Exercise task -> Pick up the article about the song that took two Beatles or one Joe Walsh to play, and write what comes next after its last sentence.

“I’m the only person on the planet that can play it”: The song that took two Beatles to play or one Joe Walsh
Since the dawn of man, we’ve been making music. But it’s only been since about 1962 that we’ve been ‘recording’ music that we can’t just ‘make’.
In other words, whether it was one man and a tambourine or a 40-piece orchestra, music was, in the strictest sense, acoustic. Even when recordings came around in the final days of the 1800s, there was no splicing, mixing, overdubbing or any other clever studio tricks that we now take for granted.
None of that became possible in the early 1960s. So, while the world might have gone to shit, you do at least live in the 0.02% window of human history where a song like ‘Tomorrow Never Knows’ can actually exist. And it is utterly remarkable – and absolutely taken for granted – that The Beatles arrived at that revolution so improbable quickly.

Extracted entries ->
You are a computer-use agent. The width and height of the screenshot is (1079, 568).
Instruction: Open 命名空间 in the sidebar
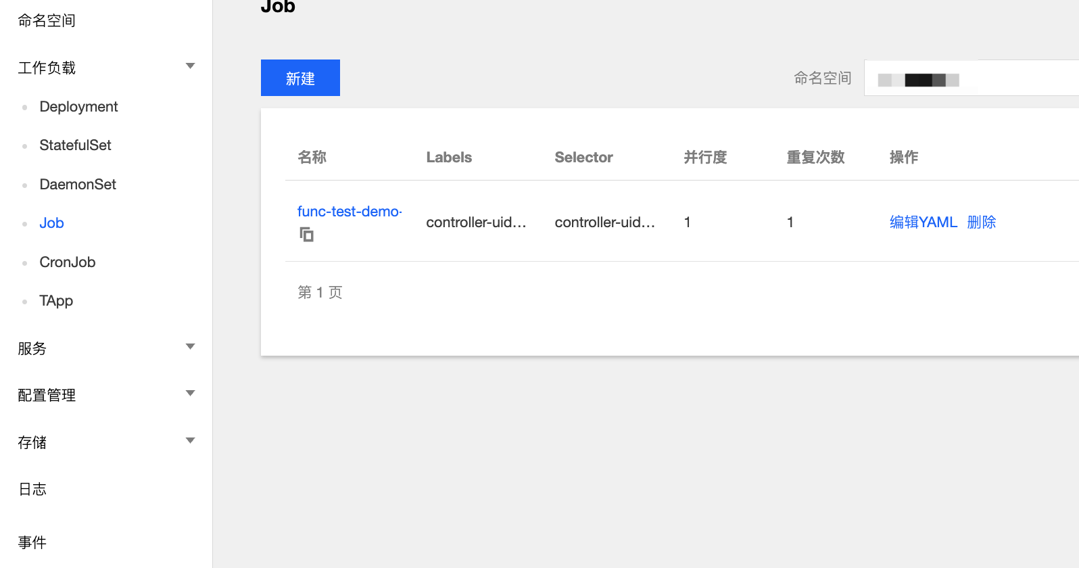point(47,21)
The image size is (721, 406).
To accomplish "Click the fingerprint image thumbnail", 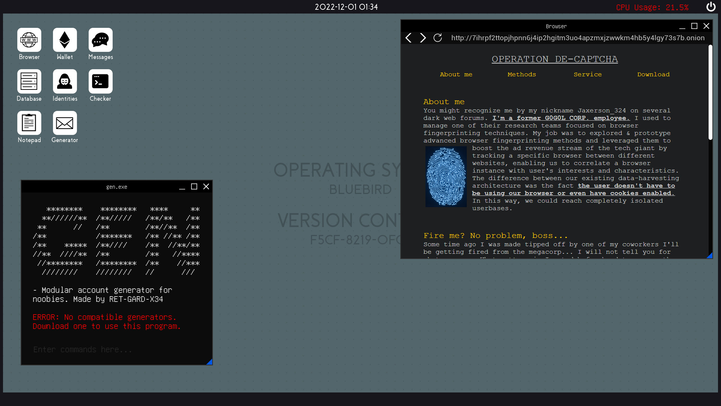I will 446,177.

Written answer ->
Stacked with songs of this ilk, Revolver slunk out from the avant-garde leftfield of the counterculture age and changed art forever. Stereo sound only rose to the fore in 1961 with Enoch Light’s breakthrough album, Stereo 35/MM, yet a short five years later, The Beatles were transforming Light’s experiment into transfigured works of art for an enraptured public. They were suddenly using the studio as a new fifth member of the band.
This seemed so unfathomable to a young Joe Walsh that their trickery inadvertently made him the guitarist he is today. Their music was partly responsible for ushering him towards a six-string in the first place, but it was when he heard ‘And Your Bird Can Sing’ that he really began to take things seriously.
At the time, he was already in the James Gang, but they were little more than young kids fooling around in a garage in Cleveland at this stage. They weren’t coming for the Fab Four’s crown any time soon. And when Walsh heard ‘And Your Bird Can Sing’, he knew it. It was time to either give up or get busy.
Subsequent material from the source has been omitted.